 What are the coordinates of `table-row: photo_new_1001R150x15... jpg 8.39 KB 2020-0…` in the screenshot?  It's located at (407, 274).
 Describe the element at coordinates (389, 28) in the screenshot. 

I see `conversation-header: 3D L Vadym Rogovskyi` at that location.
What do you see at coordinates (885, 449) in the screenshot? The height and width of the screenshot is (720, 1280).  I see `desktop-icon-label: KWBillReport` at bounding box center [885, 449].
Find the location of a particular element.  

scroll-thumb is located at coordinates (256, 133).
...
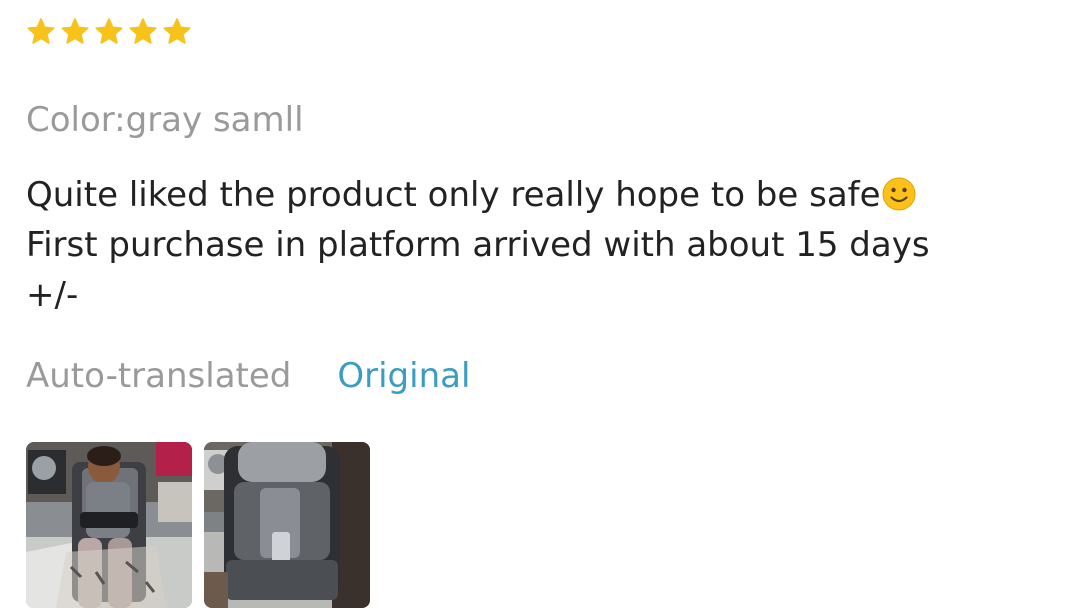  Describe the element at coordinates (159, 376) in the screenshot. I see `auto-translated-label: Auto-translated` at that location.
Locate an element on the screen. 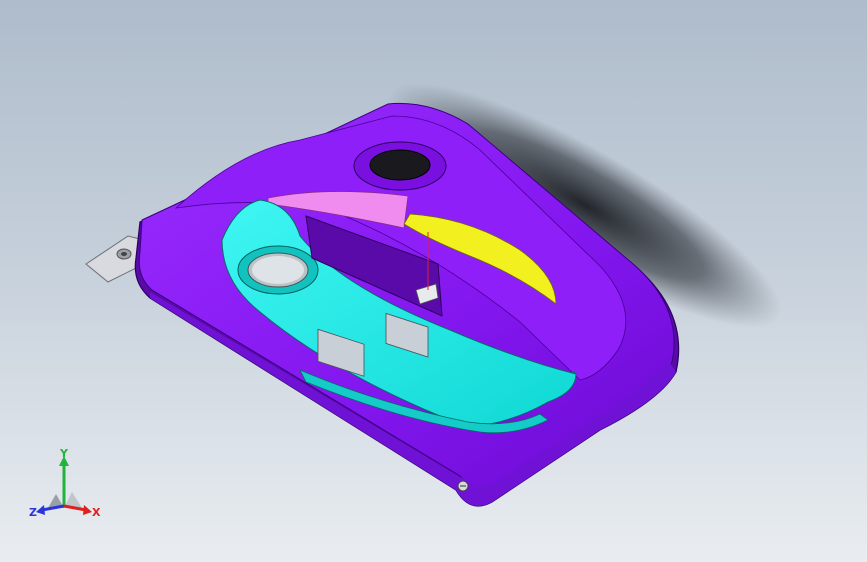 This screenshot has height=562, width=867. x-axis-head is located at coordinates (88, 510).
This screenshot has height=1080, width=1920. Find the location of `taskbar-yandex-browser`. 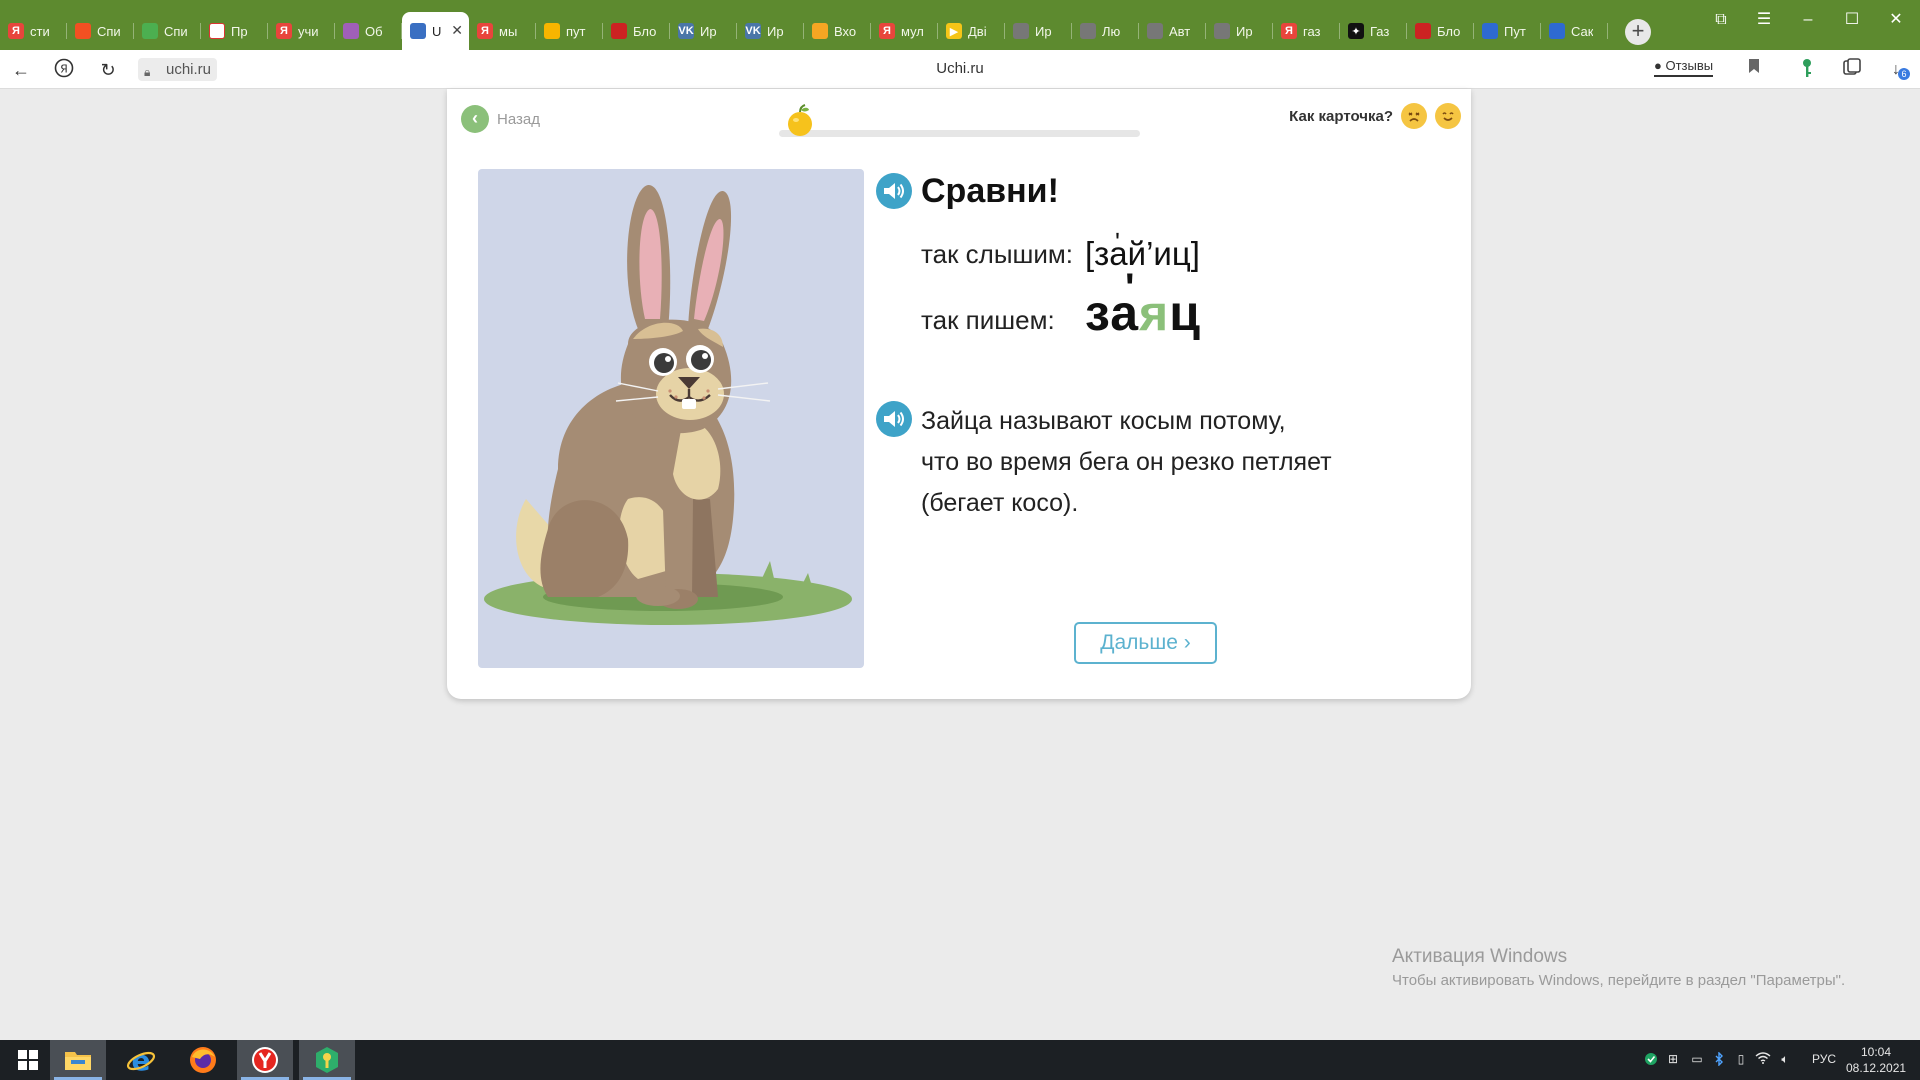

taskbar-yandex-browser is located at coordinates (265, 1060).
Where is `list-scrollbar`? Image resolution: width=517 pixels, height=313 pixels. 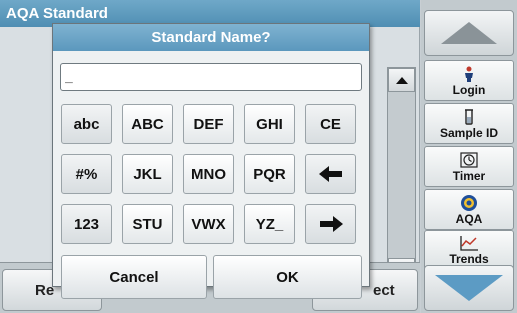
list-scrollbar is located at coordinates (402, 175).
==
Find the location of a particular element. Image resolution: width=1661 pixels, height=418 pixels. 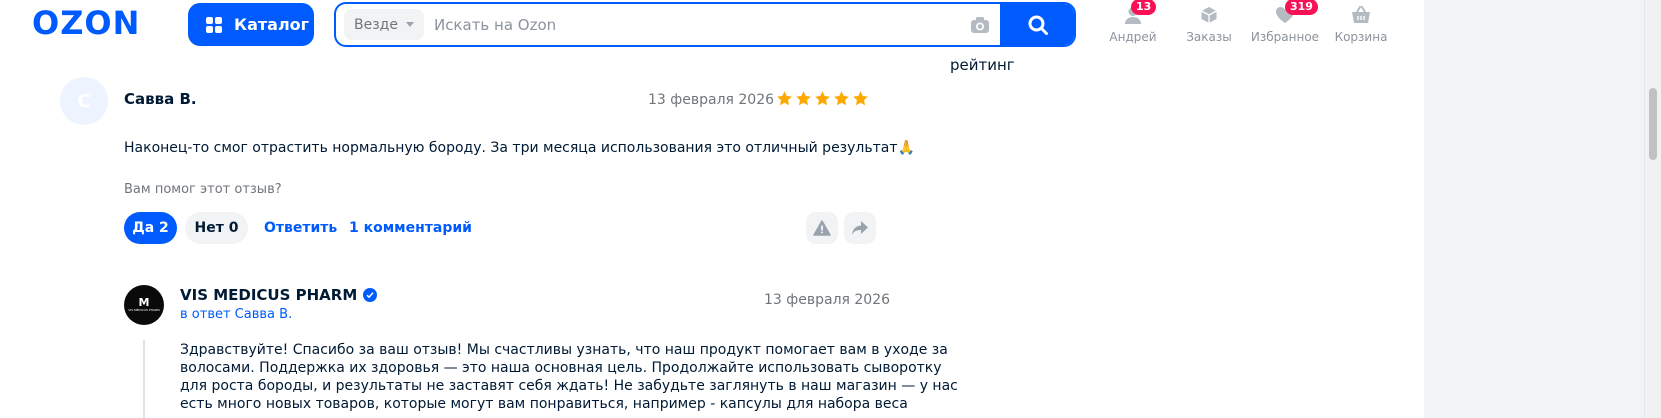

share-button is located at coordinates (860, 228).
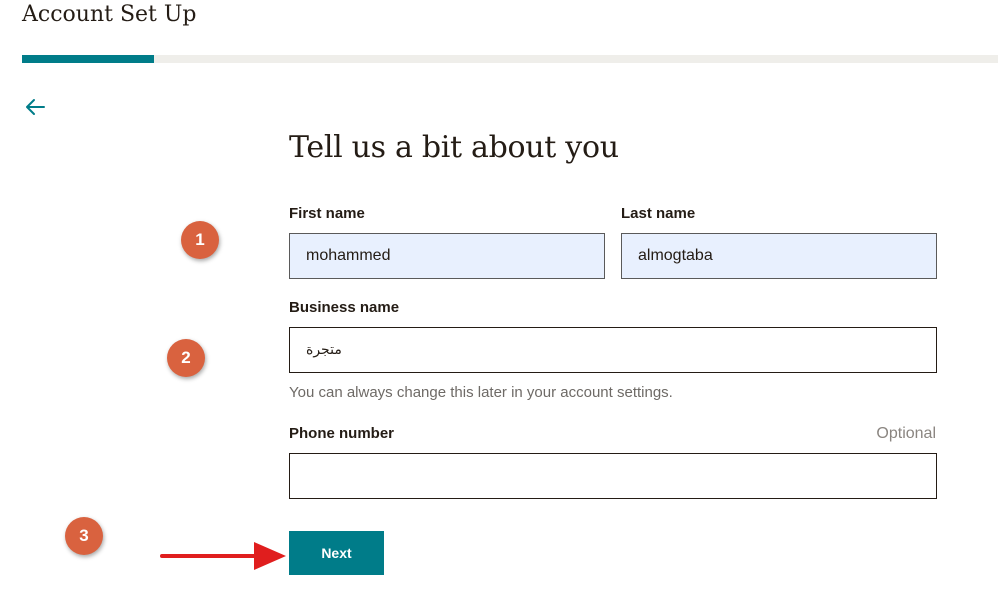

__EXERCISE OBJECTIVE__: Could you reproduce, word for word, the lines from the one containing "What are the" through the one containing "scroll-thumb is located", both included, and nothing else?

__OUTPUT OF THE TASK__:
 What are the coordinates of `table-row: photo_new_1001R150x15... jpg 8.39 KB 2020-0…` in the screenshot?  It's located at (407, 274).
 Describe the element at coordinates (389, 28) in the screenshot. 

I see `conversation-header: 3D L Vadym Rogovskyi` at that location.
What do you see at coordinates (885, 449) in the screenshot? The height and width of the screenshot is (720, 1280).  I see `desktop-icon-label: KWBillReport` at bounding box center [885, 449].
Find the location of a particular element.  

scroll-thumb is located at coordinates (256, 133).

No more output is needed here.